Capitalism where the risk-takers enjoy the gains, but The People absorb the losses is not Capitalism. It's called Fascism. And no, that's not hyperbole...it's the actual term for what you describe:
"...the State pays for the blunders of private enterprise... Profit is private and individual. Loss is public and social." --Gaetano Salvemini
No thanks. If you want to take risks and reap the rewards, be my guest--I'm all for it and I'll cheer for you, but don't come to me to cover your losses.
Every bank in the country invests in agency paper. Even those that do not do so directly are exposed to it at second order, because they hold claims against other institutions that invest in agency paper. You don't have any bank account, unless your bank has assets to match its liability to you. And it has no assets, unless those it holds claims against, can pay it.

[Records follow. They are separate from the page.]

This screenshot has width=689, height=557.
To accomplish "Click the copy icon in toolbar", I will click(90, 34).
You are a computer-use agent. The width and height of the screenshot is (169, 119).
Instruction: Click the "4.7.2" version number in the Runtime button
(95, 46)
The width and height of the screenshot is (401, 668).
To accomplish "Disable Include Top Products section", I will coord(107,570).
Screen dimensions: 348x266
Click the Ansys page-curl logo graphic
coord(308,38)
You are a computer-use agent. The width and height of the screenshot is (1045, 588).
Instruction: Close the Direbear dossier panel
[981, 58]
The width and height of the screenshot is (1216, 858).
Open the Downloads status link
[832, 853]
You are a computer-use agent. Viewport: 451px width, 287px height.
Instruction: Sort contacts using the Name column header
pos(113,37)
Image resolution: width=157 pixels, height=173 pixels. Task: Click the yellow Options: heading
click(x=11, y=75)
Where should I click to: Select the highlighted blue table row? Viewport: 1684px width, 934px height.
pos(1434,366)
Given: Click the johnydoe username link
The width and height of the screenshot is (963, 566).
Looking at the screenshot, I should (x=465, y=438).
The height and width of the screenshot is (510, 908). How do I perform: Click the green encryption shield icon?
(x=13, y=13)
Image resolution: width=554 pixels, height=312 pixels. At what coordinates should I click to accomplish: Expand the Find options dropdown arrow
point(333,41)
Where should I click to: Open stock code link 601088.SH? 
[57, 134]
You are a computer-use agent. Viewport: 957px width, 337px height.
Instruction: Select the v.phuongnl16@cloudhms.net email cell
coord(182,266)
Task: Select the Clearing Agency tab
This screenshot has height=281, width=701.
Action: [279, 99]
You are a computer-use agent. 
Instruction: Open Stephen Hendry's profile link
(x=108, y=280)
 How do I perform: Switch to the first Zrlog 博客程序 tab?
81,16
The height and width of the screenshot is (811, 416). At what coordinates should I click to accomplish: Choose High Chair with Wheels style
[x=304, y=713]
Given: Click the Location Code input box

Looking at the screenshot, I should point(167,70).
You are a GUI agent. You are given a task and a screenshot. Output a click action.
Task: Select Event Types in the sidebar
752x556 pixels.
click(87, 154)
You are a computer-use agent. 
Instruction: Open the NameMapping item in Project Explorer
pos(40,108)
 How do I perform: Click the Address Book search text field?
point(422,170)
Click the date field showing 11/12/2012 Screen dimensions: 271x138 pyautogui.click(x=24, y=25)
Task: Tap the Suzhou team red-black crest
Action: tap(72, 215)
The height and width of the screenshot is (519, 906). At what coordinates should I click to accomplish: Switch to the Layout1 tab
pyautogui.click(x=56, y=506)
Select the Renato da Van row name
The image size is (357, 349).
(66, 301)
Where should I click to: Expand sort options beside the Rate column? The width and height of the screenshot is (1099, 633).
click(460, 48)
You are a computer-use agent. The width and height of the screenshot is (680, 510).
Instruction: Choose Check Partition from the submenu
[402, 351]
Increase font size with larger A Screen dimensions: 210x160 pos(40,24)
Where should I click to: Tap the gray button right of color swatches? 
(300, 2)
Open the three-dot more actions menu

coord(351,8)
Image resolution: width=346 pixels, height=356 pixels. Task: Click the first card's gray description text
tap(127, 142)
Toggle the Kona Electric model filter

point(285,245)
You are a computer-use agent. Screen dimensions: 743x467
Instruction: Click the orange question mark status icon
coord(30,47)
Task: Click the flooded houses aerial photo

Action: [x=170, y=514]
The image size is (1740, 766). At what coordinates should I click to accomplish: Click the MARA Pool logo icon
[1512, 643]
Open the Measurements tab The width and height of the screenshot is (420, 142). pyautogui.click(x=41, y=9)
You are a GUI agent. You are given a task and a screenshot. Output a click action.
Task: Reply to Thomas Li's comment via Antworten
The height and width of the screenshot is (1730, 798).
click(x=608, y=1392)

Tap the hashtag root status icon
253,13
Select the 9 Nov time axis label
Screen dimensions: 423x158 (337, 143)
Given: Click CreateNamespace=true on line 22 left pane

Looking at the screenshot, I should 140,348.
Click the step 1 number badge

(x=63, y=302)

The entire capital of the US banking system is a little less than $1 trillion. That supports a money supply of $7.7 trillion. Agency paper is $5.3 trillion. Freeze the latter, even if eventually most of it can be realized, and there isn't a solvent bank in the country.
The ones running that risk are not restricted to some small class of investors in this or that stock. It is everyone who trusts a bank to pay them back. When you leave money at a bank, you are taking risks for the sake of a gain, too - the gain of a useful form of money, etc. And that is the risk under discussion.
What happens to the shareholders of Fannie and Freddie is a matter of complete indifference, in public policy terms. But failure of their *debts*, failure to meet *creditor* demands on them, means the money supply is gone and the backing system is gone and everyone you know is broke.
Which is what the Treasury, Fed, president, and congress, decided over the weekend not to let happen on Monday.
If they did nothing, it would happen, by Friday or so.
GM and Ford are likely to be next, incidentally. This isn't remotely over, and it isn't remotely about gains or losses to tiny groups of shareholders.